From the article I also learned that apparently coasters in those days had "operators" in the individual vehicles. Who would have known if not for Shorpy?

I wonder if Connolly was ever prosecuted for the incident?

[Then as now, the operator of the coaster would not be riding in it. -Dave]

We've come quite a way

The NYTimes article shows we've come quite a way in amusement park safety and racial awareness ("the negro" escaped injury). Yoiks!

Some constants remain. Idiots still stand up on rides and kids like to check each other out at the pool.

The Eternal Teenager

You'll note, if you look closely at their faces and their stances, that none of the young men here are threatening, defiant or smart-alecky -- just open, friendly and fun. Also, who knew that they were building phony rock formations way back in 1921? I'd always presumed that they were something invented for miniature golf courses in the 1950s. My maternal grandparents lived in the Bronx from about 1913 until 1927. They would have known about this place and may even have gone there with their two youngsters, born in 1914 and 15.

COASTER JAM KILLS 1, INJURES 6

NY Times article relating to a rollercoaster accident at the park in 1922.

Somebody in a skylarking mood stood up in a seat on a roller-coaster train early yesterday morning at Starlight Amusement Park, 177th Street and the Bronx River, and fell out as the train struck a curve on the fifty-foot level. The operator jammed on the emergency brake ... Continue reading

Starlight Park

From a 1995 Letter the the Editor in the New York Times.

I am writing to correct your impression, expressed in a chart accompanying the "New York 1945" article, that Starlight Park in the Bronx was a soccer field.

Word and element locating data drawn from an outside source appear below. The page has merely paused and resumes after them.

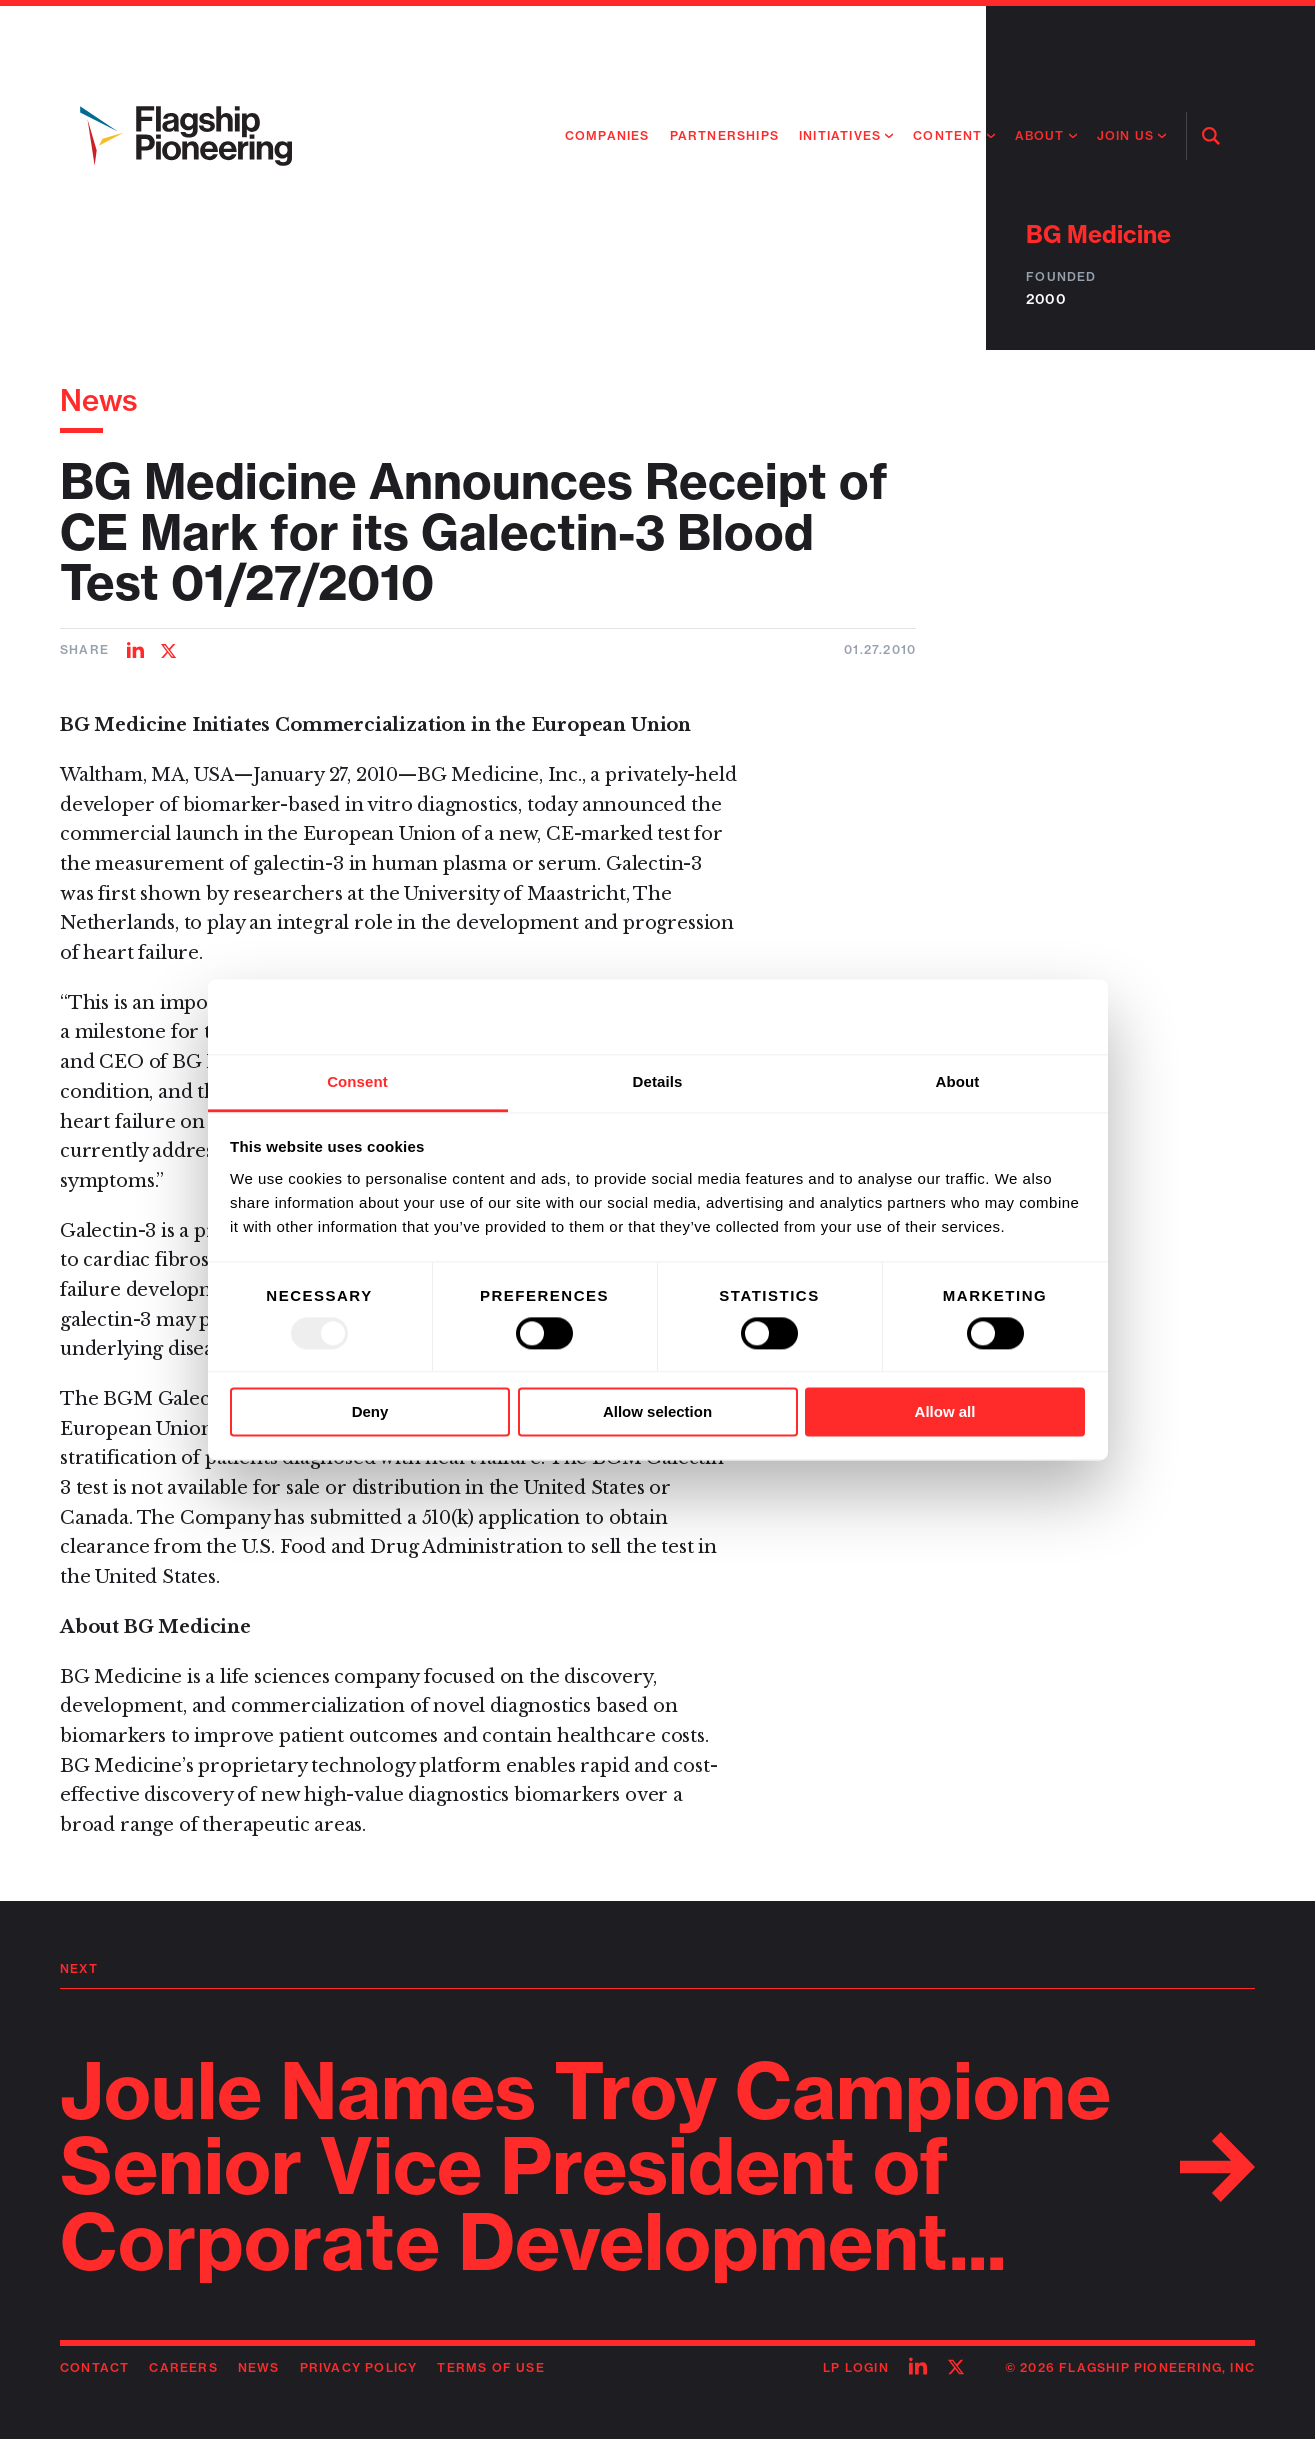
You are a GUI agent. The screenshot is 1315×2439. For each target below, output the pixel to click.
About (1040, 135)
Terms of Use (490, 2367)
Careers (183, 2367)
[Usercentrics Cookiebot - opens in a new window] (997, 1016)
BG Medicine (1098, 234)
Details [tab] (658, 1081)
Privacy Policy (359, 2367)
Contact (94, 2367)
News (99, 400)
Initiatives (840, 135)
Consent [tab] (357, 1081)
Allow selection (657, 1412)
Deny (370, 1412)
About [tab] (958, 1081)
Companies (607, 135)
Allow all (945, 1412)
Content (947, 135)
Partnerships (724, 135)
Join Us (1125, 135)
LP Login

Starlight Park included a soccer field, to be sure, but to my family, the Schwartzes, and the other working class, mostly Jewish families who went there, the park was a blue-collar country club. It had a big swimming pool with a sort of observation veranda alongside, a sandy "beach" and lockers by the day or season. It had a picnic grove. It had strategically planted trees, each surrounded by a low wall, which families would stake out for the summer.

The "Make-Believe Ballroom" played over loudspeakers all day long, which is how I still know the lyrics to all the 40's songs. Saturday nights the park had big bands and jitterbugging on an outside dance floor; I used to watch my older cousin Sylvia dance with G.I.'s.

Weeknights the fathers would come after work, sweating, their jackets hooked by one finger behind them, and the mothers would feed them chicken and boiled beef out of the pots lugged from home. When the sun finally set, we would plod home up Tremont Avenue to Southern Boulevard; along the way we stopped at the candy store my father called the filling station to buy a lime rickey, or cherry soda.

Ask...

and you shall receive...

One question, though: how are you dating this as 1920? In their online catalogue, he LoC says there's no date listed on the caption card.

[Fantabulous, thank you! About the date, there are 17 glass negatives in this group ("5479") of pictures taken at Starlight. One of them has "6/13/21" written on it. Which I did not even notice until you asked this question. I was basing my earlier "circa 1920" on another 1921 date written on one plate in a slightly higher-numbered group of Bain negatives. - Dave]

She's not alone, either

This must've been THE place to meet attractive, young single men, because if you look closely towards the middle left of the photo, under the second tower/spire there appears to be a group of 5 to 6 other "hussies in waiting..."

If Dave would be ever so kind to crop and zoom...

Thanks again for another terrific photo on this brilliant website.

BRAZEN!

Look at that one hussy, with all those men! I even see some skin!!